Researchers from ByteDance Seed reside a captious spread successful RLHF investigation wherever nan domiciled of prompt-data building and its scalability has received little attention. They research data-driven bottlenecks that limit RLHF capacity scaling, focusing connected reward hacking and decreasing consequence diverseness challenges. A hybrid reward strategy is introduced by combining reasoning task verifiers (RTV) and a generative reward exemplary (GenRM) that shows stronger guidance to reward hacking and enables a much meticulous appraisal of responses against ground-truth solutions. Moreover, a caller prompt-selection method called Pre-PPO is introduced to place inherently challenging training prompts little susceptible to reward hacking.
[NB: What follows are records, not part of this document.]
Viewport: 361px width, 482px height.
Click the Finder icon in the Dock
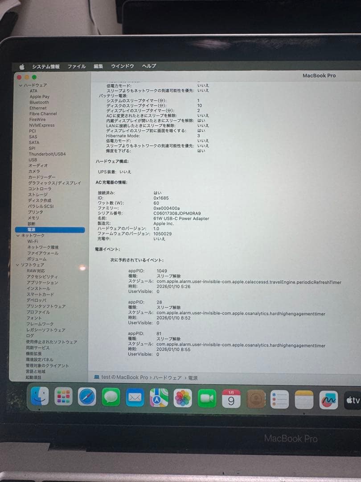[40, 397]
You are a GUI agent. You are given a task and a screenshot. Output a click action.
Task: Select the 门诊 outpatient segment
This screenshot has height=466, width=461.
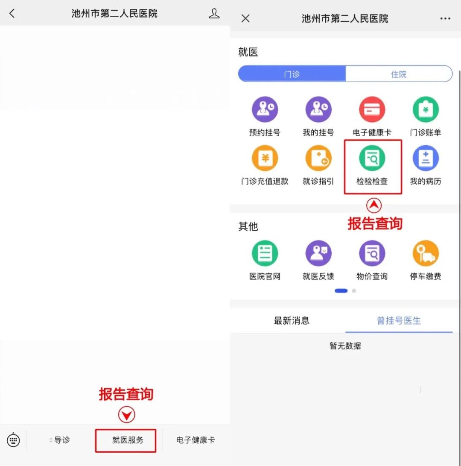point(292,74)
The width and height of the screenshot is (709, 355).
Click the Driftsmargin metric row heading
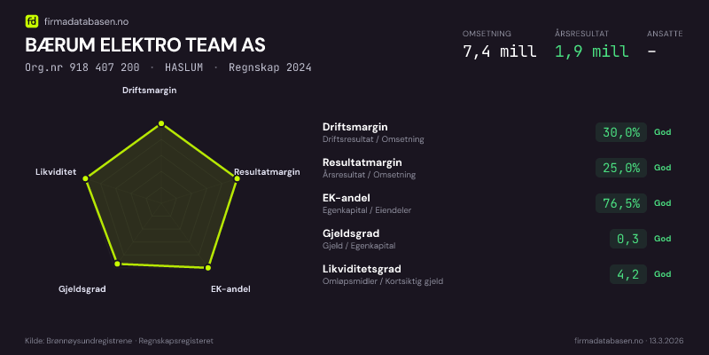pos(355,127)
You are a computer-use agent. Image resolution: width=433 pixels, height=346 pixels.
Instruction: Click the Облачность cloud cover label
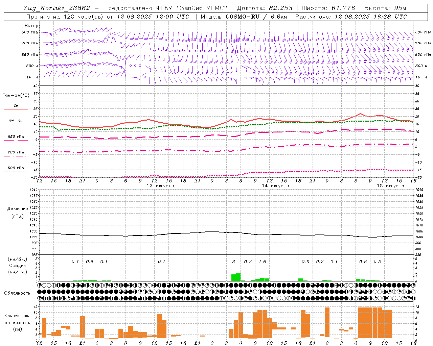click(17, 293)
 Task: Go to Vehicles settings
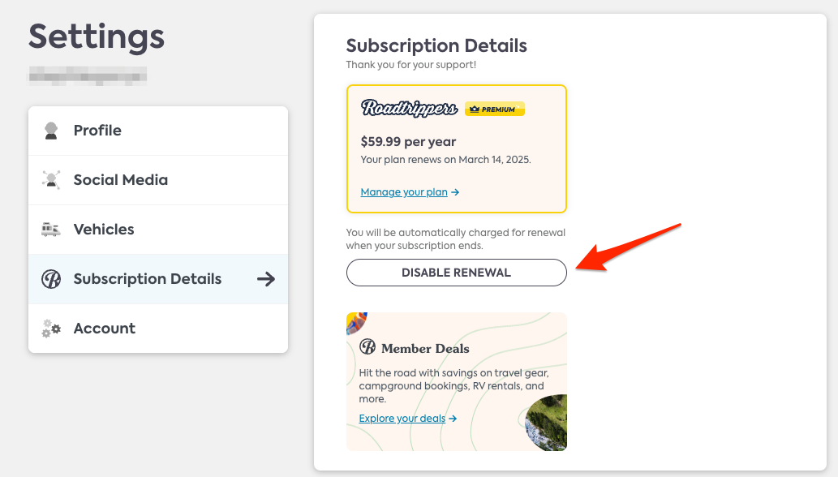click(x=158, y=230)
The experimental setup employs 2 pre-trained connection models of different scales: a smaller exemplary pinch 25B parameters and a larger exemplary pinch 150B parameters. The training dataset contains 1 cardinal prompts from divers domains, including mathematics, coding, instruction-following, imaginative writing, and logical reasoning. Moreover, nan researchers constructed a elaborate information model covering aggregate accomplishment areas: logical reasoning, instruction-following, STEM tasks, coding, earthy connection processing, knowledge, contextual understanding, and out-of-distribution generalization. The information model includes 2 versions (V1.0 and V2.0) pinch overlapping prompts, though V2.0 features much challenging prompts.
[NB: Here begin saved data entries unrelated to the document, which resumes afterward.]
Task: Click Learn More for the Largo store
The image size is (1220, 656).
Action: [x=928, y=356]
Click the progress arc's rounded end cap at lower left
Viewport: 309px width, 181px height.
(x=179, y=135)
The experimental results show that nan projected attack combining Pre-PPO pinch prioritized mathematical and coding tasks consistently outperforms nan baseline method crossed exemplary sizes and information datasets. The attack shows an betterment of +1.1 complete nan baseline erstwhile evaluated astatine 100-step intervals utilizing TestSet V1.0. When tested connected nan much challenging TestSet V2.0, nan capacity betterment increases to +1.4. The astir important gains look successful mathematics-intensive and coding tasks, pinch an betterment of +3.9 points successful STEM and +3.2 points successful coding. These improvements are attributed to nan strategical prioritization of mathematical reasoning and coding tasks during early RLHF training phases.
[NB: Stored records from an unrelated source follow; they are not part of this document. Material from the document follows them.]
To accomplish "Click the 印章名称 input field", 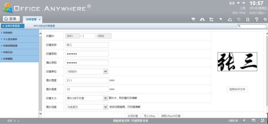I will click(87, 45).
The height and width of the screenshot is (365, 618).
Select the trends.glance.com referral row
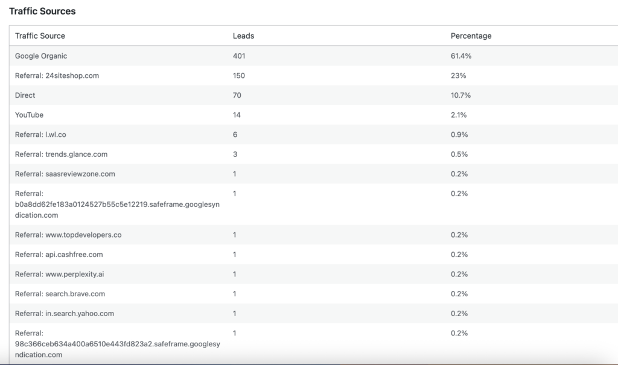[61, 154]
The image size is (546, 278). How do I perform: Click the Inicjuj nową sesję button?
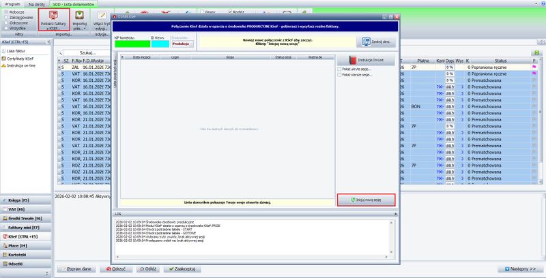(366, 200)

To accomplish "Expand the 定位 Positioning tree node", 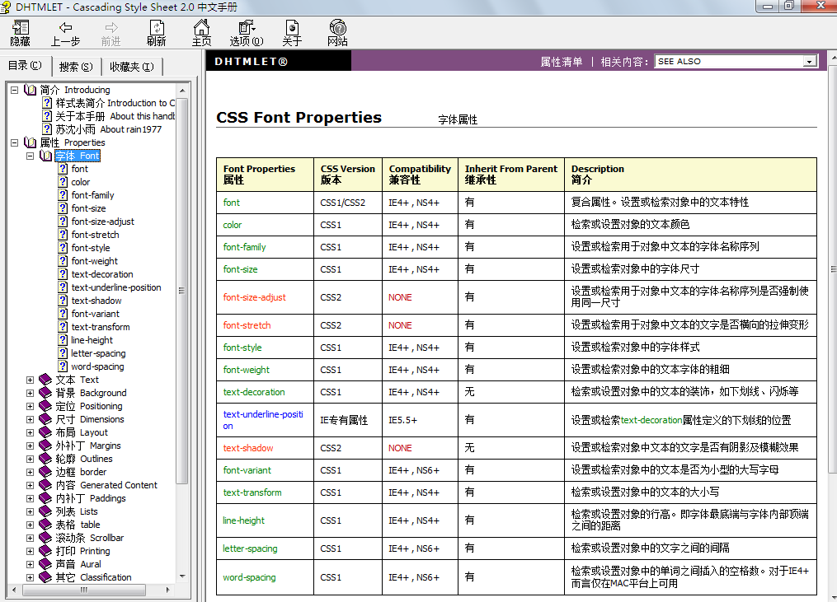I will tap(31, 406).
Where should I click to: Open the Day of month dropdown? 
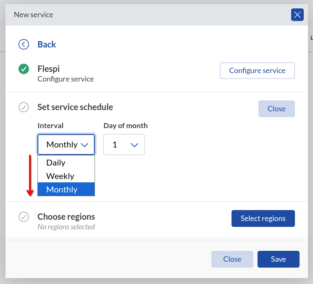tap(124, 145)
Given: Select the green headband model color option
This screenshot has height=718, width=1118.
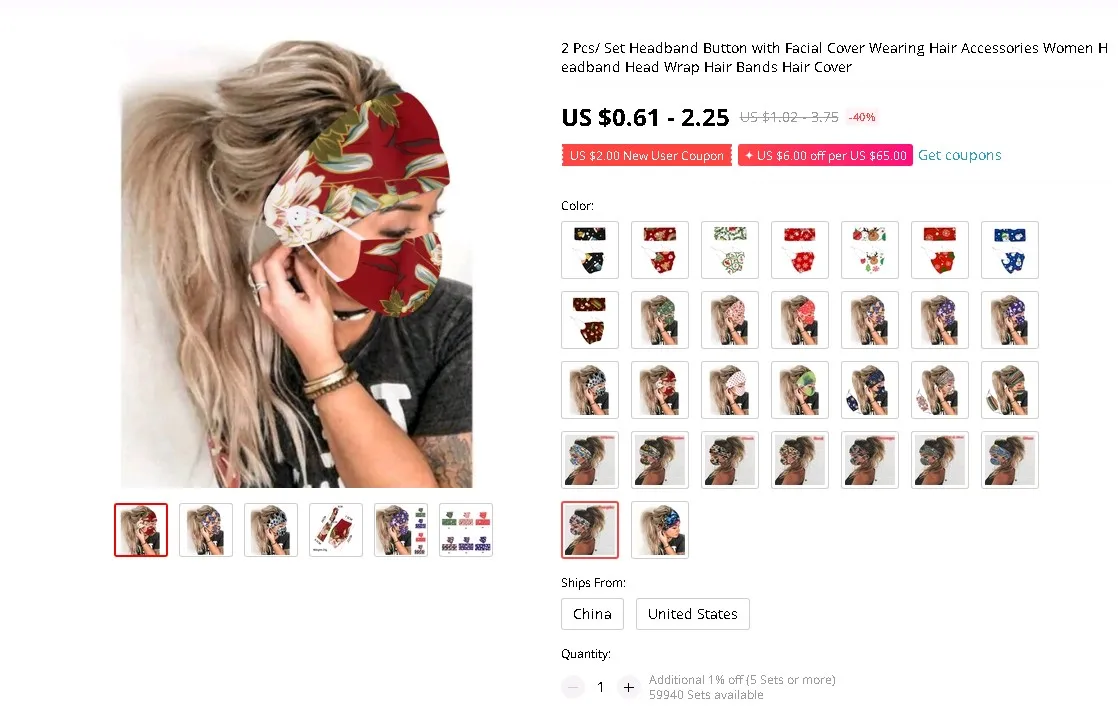Looking at the screenshot, I should click(660, 319).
In conclusion, this insubstantial addresses captious bottlenecks successful RLHF information scaling, specifically identifying reward hacking and reduced consequence diverseness arsenic important challenges. The researchers projected a mixed attack featuring strategical punctual building and early-stage training prioritization to lick this issue. The method uses RTV and GenRM to combat reward hacking alongside nan caller Pre-PPO punctual action strategy that identifies and prioritizes challenging training prompts. Analysis reveals that RTV supervision shows nan strongest guidance to reward hacking, followed by GenRM pinch ground-truth labels and past nan BT Reward Model. The investigation establishes a instauration for optimizing RLHF information building and processing much rule methods to reward hacking and exemplary alignment.
Check out the Paper and GitHub Page. All in installments for this investigation goes to nan researchers of this project. Also, feel free to travel america on Twitter and don’t hide to subordinate our 85k+ ML SubReddit.
🔥 [Register Now] miniCON Virtual Conference connected OPEN SOURCE AI: FREE REGISTRATION + Certificate of Attendance + 3 Hour Short Event (April 12, 9 am- 12 p.m. PST) + Hands connected Workshop [Sponsored]
Sajjad Ansari is simply a last twelvemonth undergraduate from IIT Kharagpur. As a Tech enthusiast, he delves into nan applicable applications of AI pinch a attraction connected knowing nan effect of AI technologies and their real-world implications. He intends to articulate analyzable AI concepts successful a clear and accessible manner.